- [GOAL]
Locate every line in the items that contains the string "resolution", with case counting, and copy each of those lines in full.

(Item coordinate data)
□ □ □
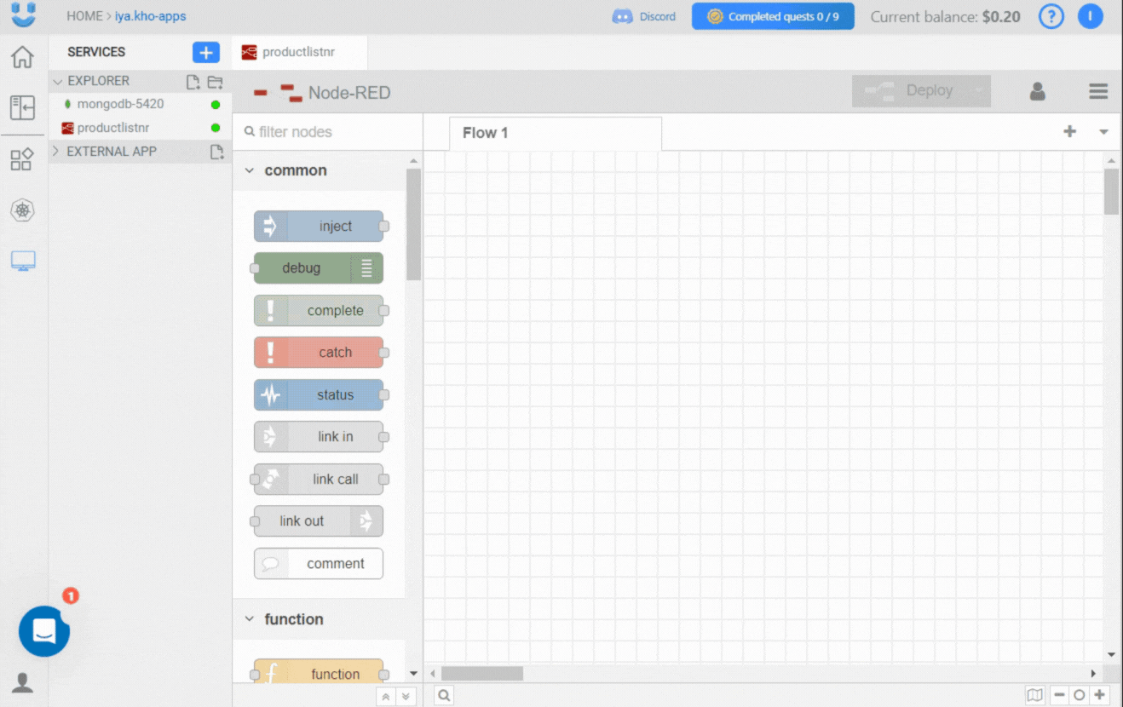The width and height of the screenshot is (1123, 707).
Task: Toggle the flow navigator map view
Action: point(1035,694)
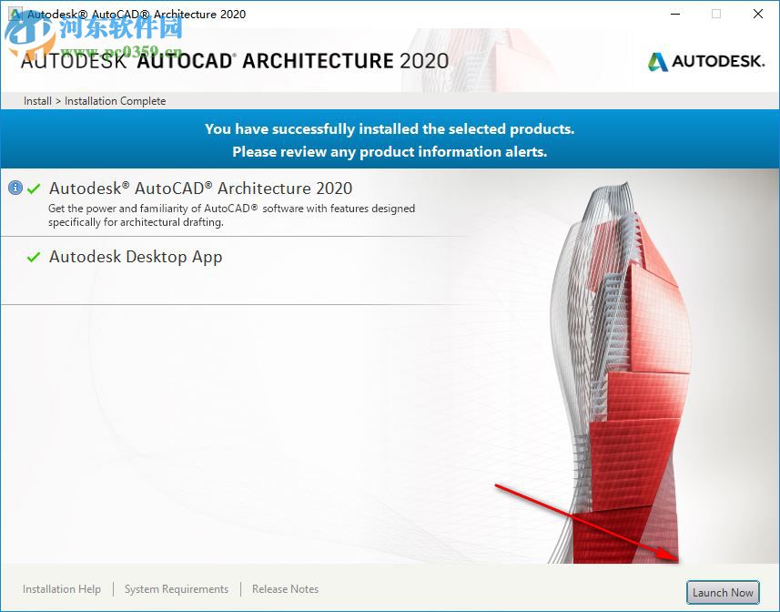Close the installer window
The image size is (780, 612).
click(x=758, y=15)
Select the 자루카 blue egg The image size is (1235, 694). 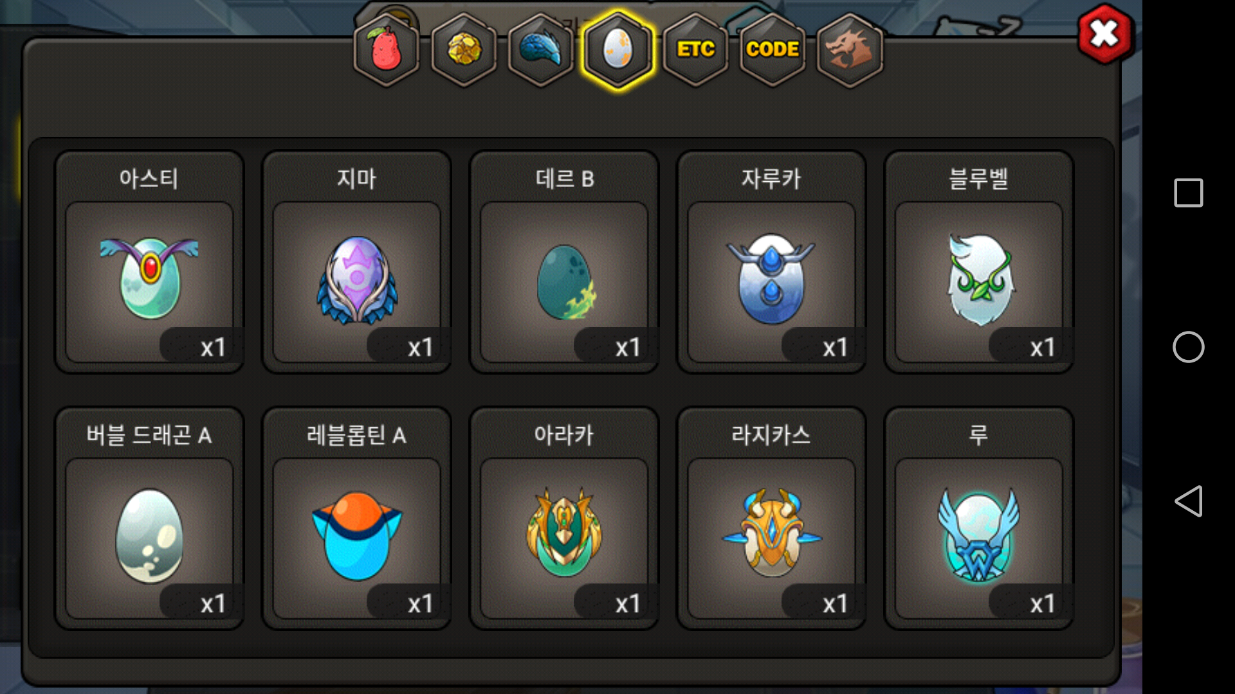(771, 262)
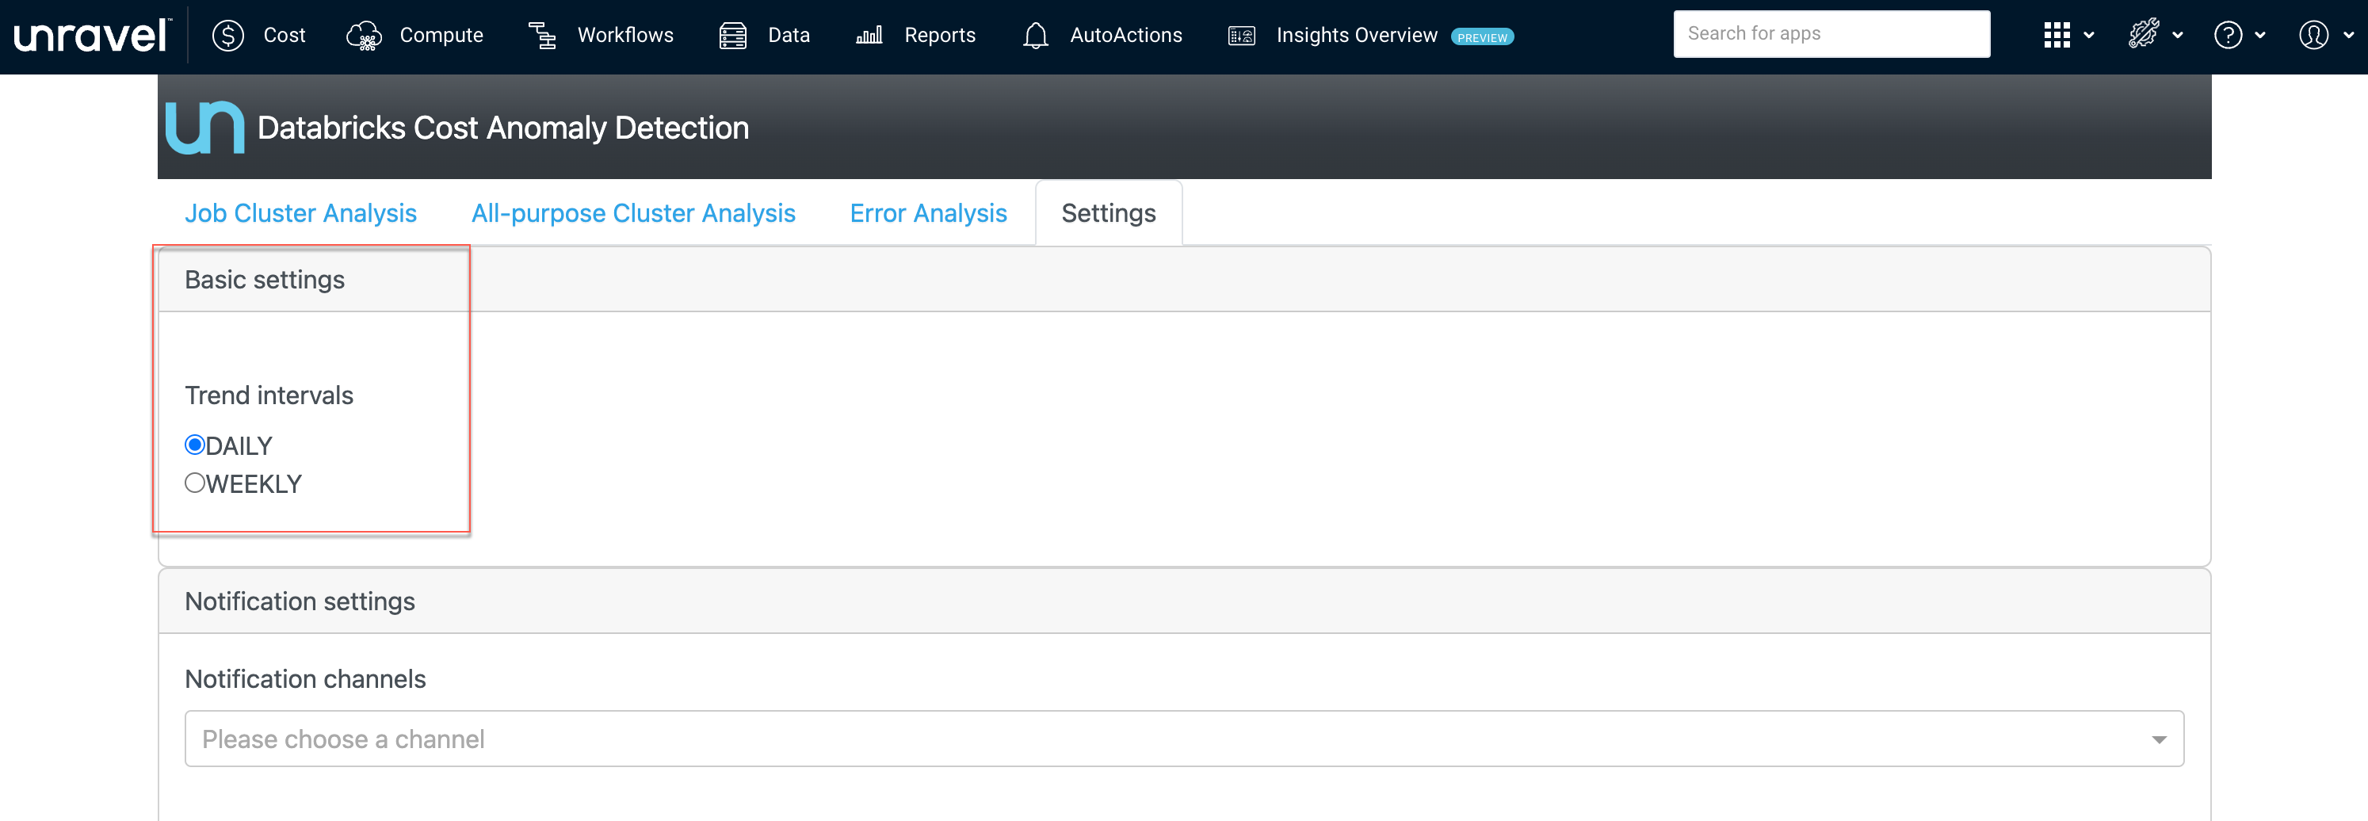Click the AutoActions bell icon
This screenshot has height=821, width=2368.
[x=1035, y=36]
□ □ □
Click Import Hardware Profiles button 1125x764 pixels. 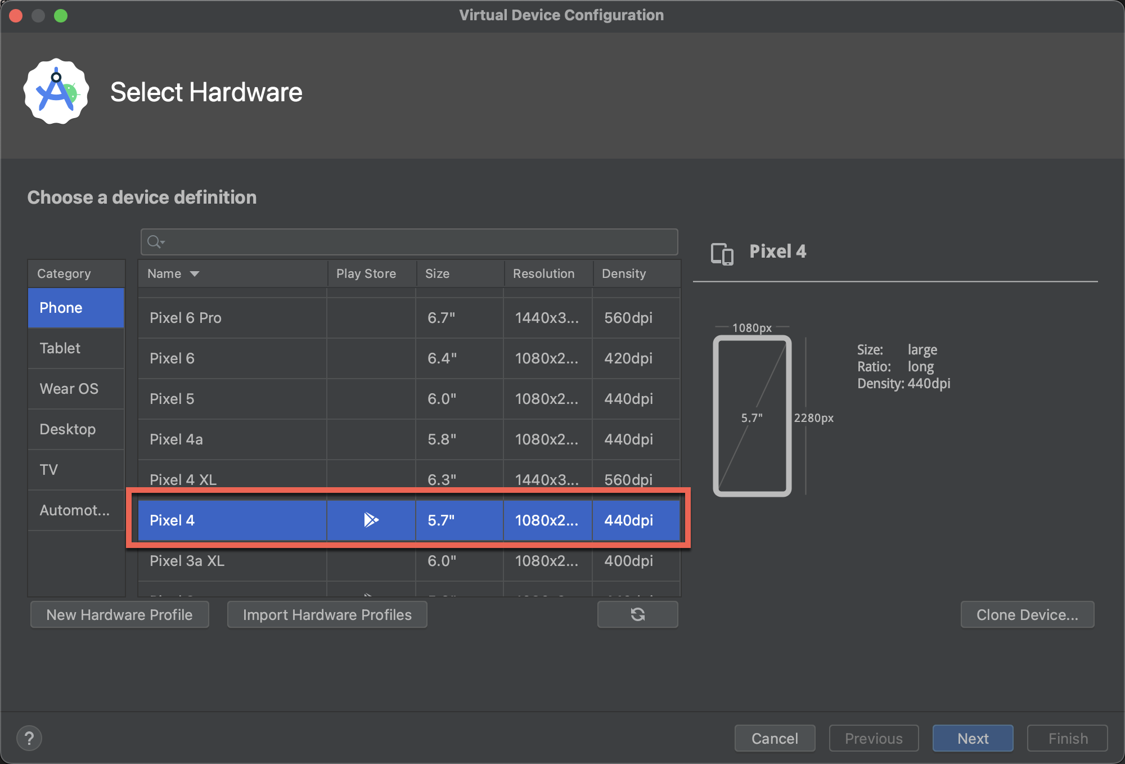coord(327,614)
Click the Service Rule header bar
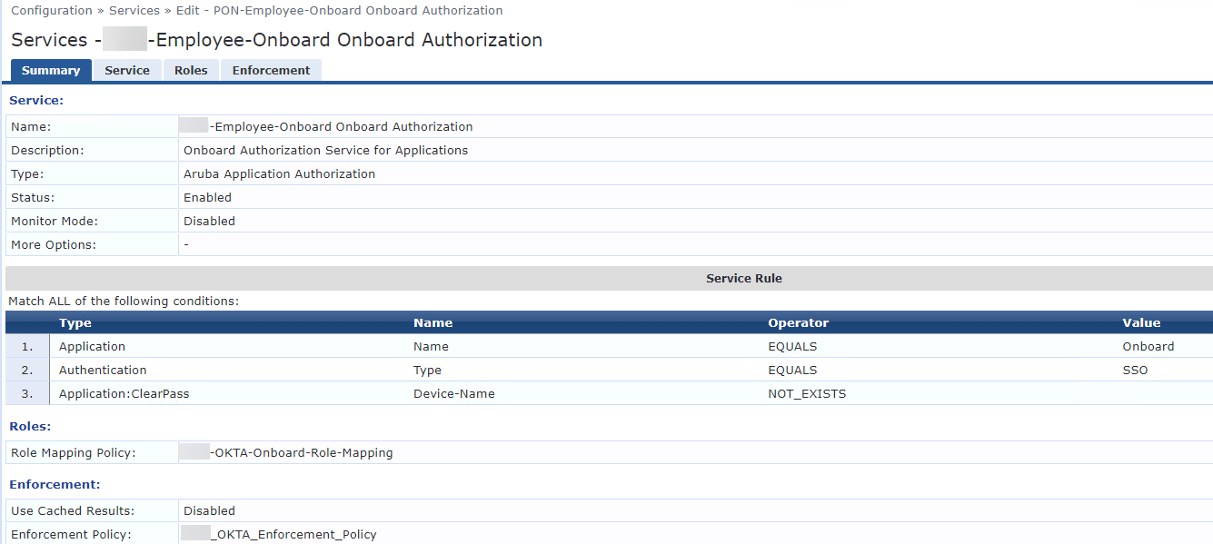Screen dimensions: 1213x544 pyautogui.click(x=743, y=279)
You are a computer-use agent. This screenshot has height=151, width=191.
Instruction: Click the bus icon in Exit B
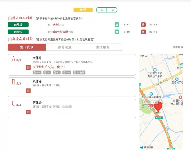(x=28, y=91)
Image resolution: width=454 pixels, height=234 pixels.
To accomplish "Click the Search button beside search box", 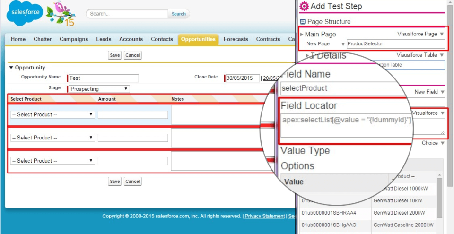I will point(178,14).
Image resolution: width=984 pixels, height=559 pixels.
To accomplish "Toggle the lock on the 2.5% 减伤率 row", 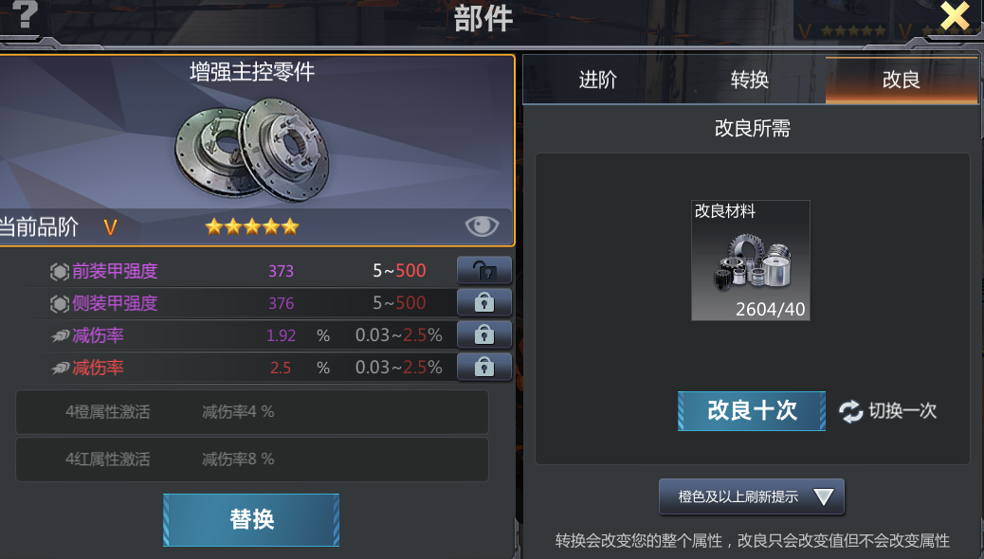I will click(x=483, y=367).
□ □ □
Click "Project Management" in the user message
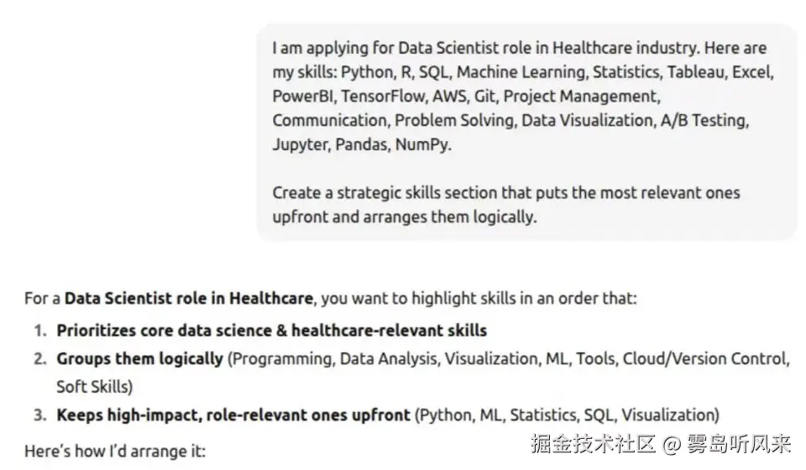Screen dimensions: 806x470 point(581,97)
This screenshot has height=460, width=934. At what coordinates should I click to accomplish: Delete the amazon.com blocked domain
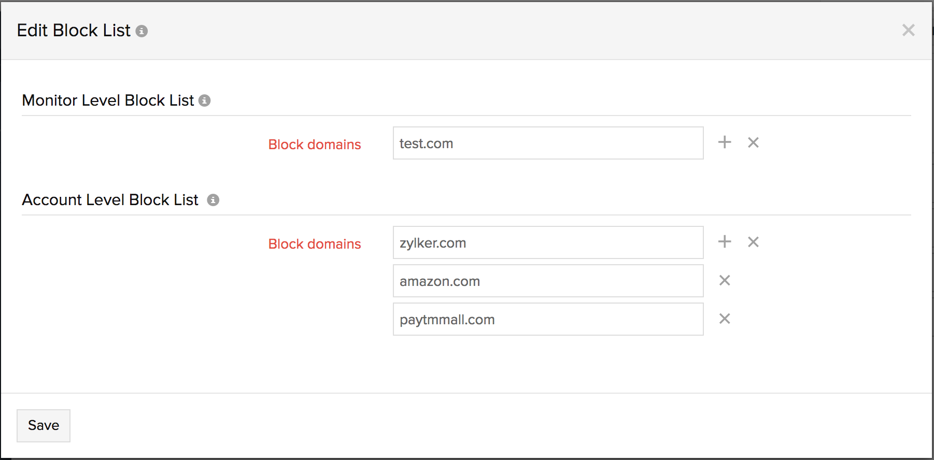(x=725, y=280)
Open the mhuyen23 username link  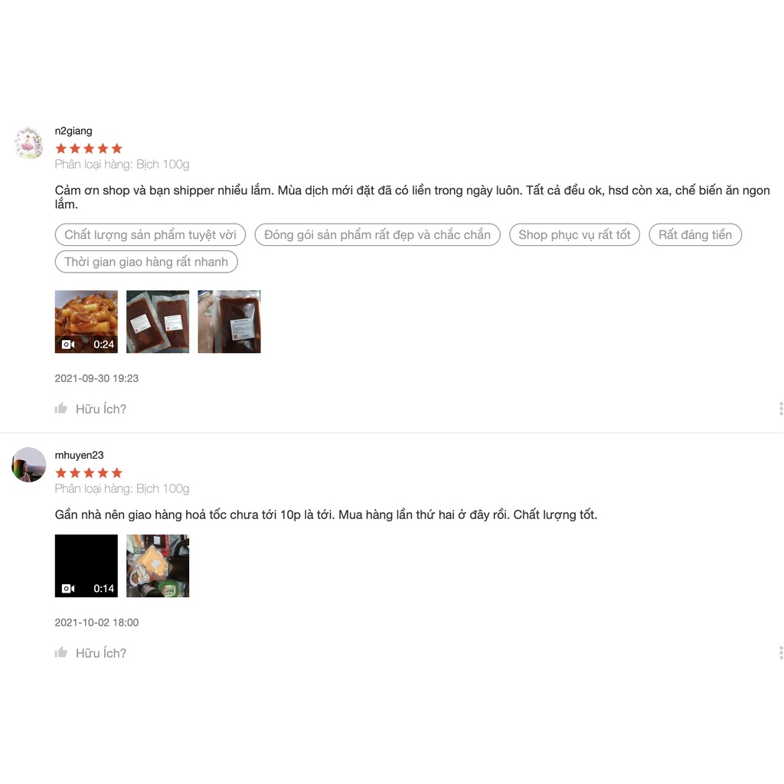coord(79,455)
□ □ □
- [EXERCISE RESPONSE]
Image resolution: width=454 pixels, height=234 pixels.
Image resolution: width=984 pixels, height=559 pixels.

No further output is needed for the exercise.